-------- Excerpted passage --------

These metrics provide insights into the model’s performance. It is noteworthy that 80% of each dataset is designated for training, while the remaining 20% is for testing. The model’s Python code is publicly available for replication via the provided link: https://github.com/OMIDUFMG2019/FL-RHFCM-model.

5 Results and Discussion

This section analyzes the accuracy of FL-RHFCM in comparison to various centralized methods, including R-HFCM, PWFTS, LSTM, CNN, CNN-LSTM, and ARIMA. As we mentioned, FL-RHFCM includes three client nodes. Two scenarios are considered: (i) in the first scenario, each traffic speed time series (R3, R4, and R5) is directed to each node, and (ii) in the second scenario, each node receives its traffic flow time series (J1, J2, and J3).

To obtain the optimized performance of the FL-HFCM technique, multiple experiments are conducted, exploring various combinations of hyperparameters (HPs) including \(k \in \{3,4,\ldots ,10,20,30\}\), \(L \in \{2,3,\ldots ,10,20,40\}\), \(\varOmega \in \{2,3,\ldots ,10\}\), and \(f \in \{sigmoid,tanh, ReLU\} \)).

In Scenario 1, the best performance is achieved with \(L=20\), \(k=3\), \(\varOmega =5\), and \(f=tanh\), whereas \(L=8\), \(k=3\), \(\varOmega =5\), and \(f=tanh\) yield the best result in Scenario 2. It is worth observing that the randomized grid search is utilized to find the best HPs for competing methods.

-------- Source material --------

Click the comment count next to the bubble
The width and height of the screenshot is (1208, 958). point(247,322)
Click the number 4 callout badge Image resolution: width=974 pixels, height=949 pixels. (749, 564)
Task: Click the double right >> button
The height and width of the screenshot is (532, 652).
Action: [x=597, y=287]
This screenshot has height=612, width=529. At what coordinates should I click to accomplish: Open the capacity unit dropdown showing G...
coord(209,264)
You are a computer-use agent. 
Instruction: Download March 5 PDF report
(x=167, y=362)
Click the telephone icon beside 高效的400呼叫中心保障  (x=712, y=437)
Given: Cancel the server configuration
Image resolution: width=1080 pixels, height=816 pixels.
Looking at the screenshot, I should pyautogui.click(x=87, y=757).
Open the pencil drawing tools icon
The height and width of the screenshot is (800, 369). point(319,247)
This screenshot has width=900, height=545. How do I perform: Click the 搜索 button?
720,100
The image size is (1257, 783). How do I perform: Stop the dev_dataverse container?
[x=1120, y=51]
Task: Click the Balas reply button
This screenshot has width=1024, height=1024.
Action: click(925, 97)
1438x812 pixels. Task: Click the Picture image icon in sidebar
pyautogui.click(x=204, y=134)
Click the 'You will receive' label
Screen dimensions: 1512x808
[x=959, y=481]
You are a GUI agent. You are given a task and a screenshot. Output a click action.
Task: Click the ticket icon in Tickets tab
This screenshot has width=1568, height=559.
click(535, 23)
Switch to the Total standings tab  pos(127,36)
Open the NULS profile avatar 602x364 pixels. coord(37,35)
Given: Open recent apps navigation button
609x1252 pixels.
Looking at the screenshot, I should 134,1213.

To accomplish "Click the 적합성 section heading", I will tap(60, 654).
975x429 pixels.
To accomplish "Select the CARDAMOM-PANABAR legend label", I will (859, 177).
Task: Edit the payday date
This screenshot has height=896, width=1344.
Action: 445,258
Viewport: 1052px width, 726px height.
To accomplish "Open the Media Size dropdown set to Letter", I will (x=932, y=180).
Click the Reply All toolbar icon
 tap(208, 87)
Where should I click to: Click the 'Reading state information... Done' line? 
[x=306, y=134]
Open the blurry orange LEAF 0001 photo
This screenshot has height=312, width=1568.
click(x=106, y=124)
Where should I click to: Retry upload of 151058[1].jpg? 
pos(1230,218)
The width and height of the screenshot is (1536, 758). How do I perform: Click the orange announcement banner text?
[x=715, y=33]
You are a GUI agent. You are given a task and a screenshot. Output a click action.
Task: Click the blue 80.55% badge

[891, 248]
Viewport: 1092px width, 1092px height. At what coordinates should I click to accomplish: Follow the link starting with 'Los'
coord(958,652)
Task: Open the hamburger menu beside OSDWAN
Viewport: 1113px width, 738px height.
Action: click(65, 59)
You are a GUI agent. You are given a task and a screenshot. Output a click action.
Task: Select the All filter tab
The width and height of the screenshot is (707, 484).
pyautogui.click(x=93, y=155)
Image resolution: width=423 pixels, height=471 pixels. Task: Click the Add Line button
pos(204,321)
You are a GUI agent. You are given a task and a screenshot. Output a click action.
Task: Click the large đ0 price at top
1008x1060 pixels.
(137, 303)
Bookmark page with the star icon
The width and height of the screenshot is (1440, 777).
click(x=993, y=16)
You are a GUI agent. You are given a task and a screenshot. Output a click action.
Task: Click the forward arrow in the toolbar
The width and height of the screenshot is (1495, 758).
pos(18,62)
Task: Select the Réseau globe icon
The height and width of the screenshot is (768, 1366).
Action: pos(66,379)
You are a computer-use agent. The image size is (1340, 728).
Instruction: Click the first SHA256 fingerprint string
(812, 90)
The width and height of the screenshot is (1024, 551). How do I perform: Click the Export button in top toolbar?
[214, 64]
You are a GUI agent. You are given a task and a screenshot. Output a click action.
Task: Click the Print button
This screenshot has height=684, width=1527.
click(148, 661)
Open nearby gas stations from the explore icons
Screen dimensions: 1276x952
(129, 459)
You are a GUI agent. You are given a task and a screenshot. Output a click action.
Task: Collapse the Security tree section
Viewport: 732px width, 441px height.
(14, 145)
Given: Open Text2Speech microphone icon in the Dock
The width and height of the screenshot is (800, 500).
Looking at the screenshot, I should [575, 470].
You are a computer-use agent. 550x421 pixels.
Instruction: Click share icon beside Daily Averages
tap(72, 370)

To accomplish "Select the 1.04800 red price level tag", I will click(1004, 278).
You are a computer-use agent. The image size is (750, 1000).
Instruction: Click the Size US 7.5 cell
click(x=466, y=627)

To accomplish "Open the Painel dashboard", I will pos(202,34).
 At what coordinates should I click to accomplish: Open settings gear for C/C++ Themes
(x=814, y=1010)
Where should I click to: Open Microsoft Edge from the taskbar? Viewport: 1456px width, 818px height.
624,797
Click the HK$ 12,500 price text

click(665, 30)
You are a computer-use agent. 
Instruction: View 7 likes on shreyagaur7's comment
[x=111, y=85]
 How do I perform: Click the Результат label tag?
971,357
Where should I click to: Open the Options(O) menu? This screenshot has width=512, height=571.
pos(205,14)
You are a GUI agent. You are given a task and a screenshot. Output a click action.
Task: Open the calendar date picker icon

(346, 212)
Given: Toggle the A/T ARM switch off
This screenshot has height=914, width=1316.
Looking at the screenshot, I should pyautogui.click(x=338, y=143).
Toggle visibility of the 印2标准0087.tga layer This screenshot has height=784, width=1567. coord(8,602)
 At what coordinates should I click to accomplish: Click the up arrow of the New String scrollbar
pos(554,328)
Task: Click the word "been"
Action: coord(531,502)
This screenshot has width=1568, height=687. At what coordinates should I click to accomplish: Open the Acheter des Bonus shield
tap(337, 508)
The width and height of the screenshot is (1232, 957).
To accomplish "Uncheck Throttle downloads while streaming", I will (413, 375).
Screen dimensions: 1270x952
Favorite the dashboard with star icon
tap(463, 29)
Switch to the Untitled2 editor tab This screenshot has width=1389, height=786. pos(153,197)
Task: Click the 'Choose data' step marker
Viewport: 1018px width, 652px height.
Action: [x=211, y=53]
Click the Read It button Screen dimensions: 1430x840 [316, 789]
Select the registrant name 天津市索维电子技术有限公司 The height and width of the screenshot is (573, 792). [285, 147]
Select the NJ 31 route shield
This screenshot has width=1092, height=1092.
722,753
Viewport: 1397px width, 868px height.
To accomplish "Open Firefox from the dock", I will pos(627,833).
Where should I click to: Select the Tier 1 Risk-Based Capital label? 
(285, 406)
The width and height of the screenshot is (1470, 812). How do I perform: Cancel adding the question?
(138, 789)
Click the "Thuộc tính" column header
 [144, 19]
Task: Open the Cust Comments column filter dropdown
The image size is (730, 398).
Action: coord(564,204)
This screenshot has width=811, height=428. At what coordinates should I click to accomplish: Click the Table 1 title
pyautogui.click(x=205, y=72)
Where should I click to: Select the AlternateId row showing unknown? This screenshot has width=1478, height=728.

--------

_Task requirements:_
Answer these questions using the FL-RHFCM passage:
1. What percentage of each dataset is set aside for testing?
2. How many client nodes does FL-RHFCM include?
3. What value of L yields the best result in Scenario 2?
These records were taken from a separate source.

_The answer:_
1. 20%
2. Three
3. 8